The Theory of Absence of Presence in Art

Victoria Terminus, now called Chhatrapati Shivaji Terminus, has seen 133 years of warships, brutalities, freedom, celebration and suffering, it has even seen the transition of Bombay to Mumbai. It was an architectural marvel named after Queen Victoria, the Queen of England, and her figure carved in stone was placed in a niche at the center of the building to commemorate the Golden Jubilee of her reign as the Empress of India. It was a symbol of the British Empire in the landscape of India.

Even though the Queen had never visited India throughout her time as the Empress, her power and authority sure had a presence through sculptures.

This statue was later removed from its niche by the Government of India after Independence but was never replaced.
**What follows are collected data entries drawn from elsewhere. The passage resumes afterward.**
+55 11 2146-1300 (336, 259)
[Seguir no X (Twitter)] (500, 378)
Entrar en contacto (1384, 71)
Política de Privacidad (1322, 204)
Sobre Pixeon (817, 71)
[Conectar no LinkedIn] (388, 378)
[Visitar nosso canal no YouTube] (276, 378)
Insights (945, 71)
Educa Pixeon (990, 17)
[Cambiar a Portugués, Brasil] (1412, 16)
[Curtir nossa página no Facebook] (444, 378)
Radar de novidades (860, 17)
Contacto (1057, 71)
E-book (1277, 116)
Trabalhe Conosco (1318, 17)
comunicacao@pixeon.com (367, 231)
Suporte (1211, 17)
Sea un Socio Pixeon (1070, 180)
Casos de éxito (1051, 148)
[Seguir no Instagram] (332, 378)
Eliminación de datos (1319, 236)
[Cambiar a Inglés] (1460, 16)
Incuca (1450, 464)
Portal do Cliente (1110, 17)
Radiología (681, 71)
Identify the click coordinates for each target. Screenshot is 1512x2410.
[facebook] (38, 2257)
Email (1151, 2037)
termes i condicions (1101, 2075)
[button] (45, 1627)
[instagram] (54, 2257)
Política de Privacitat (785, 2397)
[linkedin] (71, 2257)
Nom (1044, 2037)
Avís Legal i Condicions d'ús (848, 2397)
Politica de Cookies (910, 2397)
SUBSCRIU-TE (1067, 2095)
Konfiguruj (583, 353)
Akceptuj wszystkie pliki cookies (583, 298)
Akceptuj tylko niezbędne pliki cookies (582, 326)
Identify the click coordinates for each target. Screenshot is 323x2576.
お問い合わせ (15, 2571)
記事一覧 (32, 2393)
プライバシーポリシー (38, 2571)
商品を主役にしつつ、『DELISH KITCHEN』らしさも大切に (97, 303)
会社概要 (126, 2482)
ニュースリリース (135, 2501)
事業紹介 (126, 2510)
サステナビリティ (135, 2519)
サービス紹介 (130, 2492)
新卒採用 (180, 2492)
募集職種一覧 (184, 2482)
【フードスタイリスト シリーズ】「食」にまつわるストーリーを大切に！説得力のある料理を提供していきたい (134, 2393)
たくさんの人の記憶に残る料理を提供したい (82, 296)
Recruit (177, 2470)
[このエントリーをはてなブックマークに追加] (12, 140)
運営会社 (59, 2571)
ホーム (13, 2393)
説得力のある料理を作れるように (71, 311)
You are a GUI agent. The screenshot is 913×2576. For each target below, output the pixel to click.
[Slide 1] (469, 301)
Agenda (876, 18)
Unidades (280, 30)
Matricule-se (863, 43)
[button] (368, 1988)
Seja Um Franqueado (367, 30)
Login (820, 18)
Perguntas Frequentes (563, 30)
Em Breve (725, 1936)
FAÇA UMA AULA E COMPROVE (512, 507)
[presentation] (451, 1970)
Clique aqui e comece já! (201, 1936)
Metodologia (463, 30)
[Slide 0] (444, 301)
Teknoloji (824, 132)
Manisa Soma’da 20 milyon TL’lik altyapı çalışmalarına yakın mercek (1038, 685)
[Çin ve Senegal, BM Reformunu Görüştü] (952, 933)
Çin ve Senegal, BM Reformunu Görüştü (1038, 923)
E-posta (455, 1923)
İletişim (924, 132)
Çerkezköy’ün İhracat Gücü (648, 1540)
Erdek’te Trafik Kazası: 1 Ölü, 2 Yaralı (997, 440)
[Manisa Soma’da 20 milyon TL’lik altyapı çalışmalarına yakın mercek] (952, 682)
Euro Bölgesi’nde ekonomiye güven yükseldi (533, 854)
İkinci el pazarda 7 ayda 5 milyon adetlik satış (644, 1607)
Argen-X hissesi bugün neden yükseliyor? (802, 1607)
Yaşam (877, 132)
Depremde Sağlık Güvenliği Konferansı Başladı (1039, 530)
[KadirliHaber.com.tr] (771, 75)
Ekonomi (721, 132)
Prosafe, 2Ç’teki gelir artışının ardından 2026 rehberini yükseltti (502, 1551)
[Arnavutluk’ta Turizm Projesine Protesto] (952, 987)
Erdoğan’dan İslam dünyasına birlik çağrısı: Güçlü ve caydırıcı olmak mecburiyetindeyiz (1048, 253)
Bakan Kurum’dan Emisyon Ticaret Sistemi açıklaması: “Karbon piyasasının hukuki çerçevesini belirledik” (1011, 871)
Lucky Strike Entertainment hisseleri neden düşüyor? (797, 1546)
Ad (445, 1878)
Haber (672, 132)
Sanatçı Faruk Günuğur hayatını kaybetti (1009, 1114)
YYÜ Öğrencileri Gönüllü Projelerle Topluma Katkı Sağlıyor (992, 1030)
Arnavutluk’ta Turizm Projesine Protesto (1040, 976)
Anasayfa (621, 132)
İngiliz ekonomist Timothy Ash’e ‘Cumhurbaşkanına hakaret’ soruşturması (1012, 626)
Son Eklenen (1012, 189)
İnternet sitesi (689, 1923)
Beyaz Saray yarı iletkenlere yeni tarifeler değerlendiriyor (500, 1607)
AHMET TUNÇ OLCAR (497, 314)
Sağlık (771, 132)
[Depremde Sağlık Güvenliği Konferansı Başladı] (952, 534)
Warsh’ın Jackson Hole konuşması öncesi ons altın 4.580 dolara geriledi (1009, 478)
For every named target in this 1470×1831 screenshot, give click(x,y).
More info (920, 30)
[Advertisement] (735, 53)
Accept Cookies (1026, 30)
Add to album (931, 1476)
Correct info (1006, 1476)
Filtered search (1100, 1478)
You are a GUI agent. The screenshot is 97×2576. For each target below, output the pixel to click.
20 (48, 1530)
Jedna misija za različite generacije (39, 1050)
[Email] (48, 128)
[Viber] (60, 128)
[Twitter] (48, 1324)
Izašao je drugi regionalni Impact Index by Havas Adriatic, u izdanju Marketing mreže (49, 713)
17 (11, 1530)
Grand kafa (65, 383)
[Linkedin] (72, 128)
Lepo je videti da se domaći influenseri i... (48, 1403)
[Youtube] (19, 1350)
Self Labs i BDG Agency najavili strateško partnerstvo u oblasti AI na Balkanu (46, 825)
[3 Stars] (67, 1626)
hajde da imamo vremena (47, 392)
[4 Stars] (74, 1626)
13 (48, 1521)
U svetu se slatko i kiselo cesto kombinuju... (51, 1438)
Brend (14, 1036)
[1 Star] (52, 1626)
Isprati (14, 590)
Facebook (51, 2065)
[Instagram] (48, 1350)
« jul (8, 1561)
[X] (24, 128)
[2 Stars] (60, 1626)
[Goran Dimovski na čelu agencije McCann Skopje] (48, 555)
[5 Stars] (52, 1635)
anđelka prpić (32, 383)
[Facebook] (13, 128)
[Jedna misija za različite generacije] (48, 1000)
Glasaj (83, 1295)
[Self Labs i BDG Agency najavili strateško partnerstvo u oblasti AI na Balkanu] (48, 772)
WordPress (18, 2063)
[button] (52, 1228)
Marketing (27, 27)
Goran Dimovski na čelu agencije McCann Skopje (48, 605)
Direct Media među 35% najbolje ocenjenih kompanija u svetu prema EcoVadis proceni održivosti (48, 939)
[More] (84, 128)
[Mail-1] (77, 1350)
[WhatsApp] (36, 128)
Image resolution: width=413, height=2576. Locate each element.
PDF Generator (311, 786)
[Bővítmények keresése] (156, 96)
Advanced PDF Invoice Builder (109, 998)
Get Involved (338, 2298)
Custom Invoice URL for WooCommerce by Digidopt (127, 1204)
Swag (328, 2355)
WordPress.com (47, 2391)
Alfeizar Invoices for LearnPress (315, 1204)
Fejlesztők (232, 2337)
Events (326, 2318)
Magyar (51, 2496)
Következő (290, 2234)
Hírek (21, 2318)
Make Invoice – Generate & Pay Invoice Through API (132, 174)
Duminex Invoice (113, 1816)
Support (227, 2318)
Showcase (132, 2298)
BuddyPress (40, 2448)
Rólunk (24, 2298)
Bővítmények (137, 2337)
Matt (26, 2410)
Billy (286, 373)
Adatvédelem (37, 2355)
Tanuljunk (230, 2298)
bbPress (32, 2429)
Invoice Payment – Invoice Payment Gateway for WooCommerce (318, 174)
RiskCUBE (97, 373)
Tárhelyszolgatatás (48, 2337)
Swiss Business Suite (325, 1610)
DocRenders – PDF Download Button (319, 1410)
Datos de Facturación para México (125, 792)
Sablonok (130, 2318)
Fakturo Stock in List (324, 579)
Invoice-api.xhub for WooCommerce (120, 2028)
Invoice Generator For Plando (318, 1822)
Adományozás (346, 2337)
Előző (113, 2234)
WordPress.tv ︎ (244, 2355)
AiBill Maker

The act of removal, the vacuum, acts as a space of active protest. It challenges the language of monuments themselves. The fact that they do not represent the history of power and domination but rather subverts the same notion through the absence of presence.

The artwork 'Victoria Terminus’ is the exact replica of the plinth where the sculpture of the Empress stood. It is made out of jesmonite, a material capable of resisting impact and painted with Chili, a vibrant spice with a prominent smell that is spicy and intolerable when consumed in great amounts, representing pain and violence.

Does the replica negotiate with the authenticity of preserved history? The stories of both original and replica are grounded in the meaningful voice of something lost to the country. The absence of voice extends into the way the plinth is regarded as a silent witness. While the voice is faded and neglected in the original, the replica in a gallery allows space for reflection and speculation.

Victoria Terminus by Kinnari Saraiya

Recognize the complex relationship of the two names mentioned in the sentence above, one being the Queen, The Empress of India and the other, an Indian. The two tied together, through the history of colonialism.

The East India Company was established for the exploitation of trade with India of spices in the late 1500s. What started as trading opportunity between two countries turned into a full administrative control of territories by the Crown that later came to be known as The British Raj. What replaces imperialism is globalization. Continuing past into the present of India is the trading of spices. The painted chili makes the sculpture look vibrantly red, almost as if it’s burning in spicy heat, a plinth that would turn the Queen to ashes if she was stood on it.

The original plinth, built in 1887, is an indication of the past and the replica, constructed in 2020, tells a contemporary human story of the past from a post-colonial standpoint.

Plinths throughout history have glorified important people in power but when the same plinth is snatched of its royal person, it recontextualizes public monuments.

It is natural to first attend to what is there, the architecture, the landscape, the figures. However, there is often just as much meaning in what is absent. Absence is, in reality, abundance. The presence of absence conveys the poetic power of the particular in our understanding of the universal. The presence of absence, essentially the absence of presence in this artwork is the presence of a spotlight pointing at the absence of Queen Victoria’s figure. While the spotlight guides the viewer, it also becomes the viewer. The spotlight standing on a tripod shines, not on but just above the plinth, illuminating a blank space. This artwork is not about what you can see, it’s what you cannot see. Just as public sculptures of the Victorian era communicate a history that is in favor of those in power, while no one talks about the people on the backs of which this history is created.

This negative space by no means is a negative connotation, in contrast it’s the positive reclamation of power by the oppressed.

The legitimacy of the Raj was increasingly tied to the success of the carefully managed image regime that was maintained through the presence of public sculptures and constant silent architectural reminders of the British. What the artwork Victoria Terminus successfully does is exploits this image regime to expose the untold horrors behind it in a subtle but powerful manner. It questions whether truth and presence are directly linked.

The traumatic histories that Queen Victoria symbolizes remains deeply felt in the physical and social fabric of the city, and this vacuum was a blunt but effective means of rejecting her persistent presence.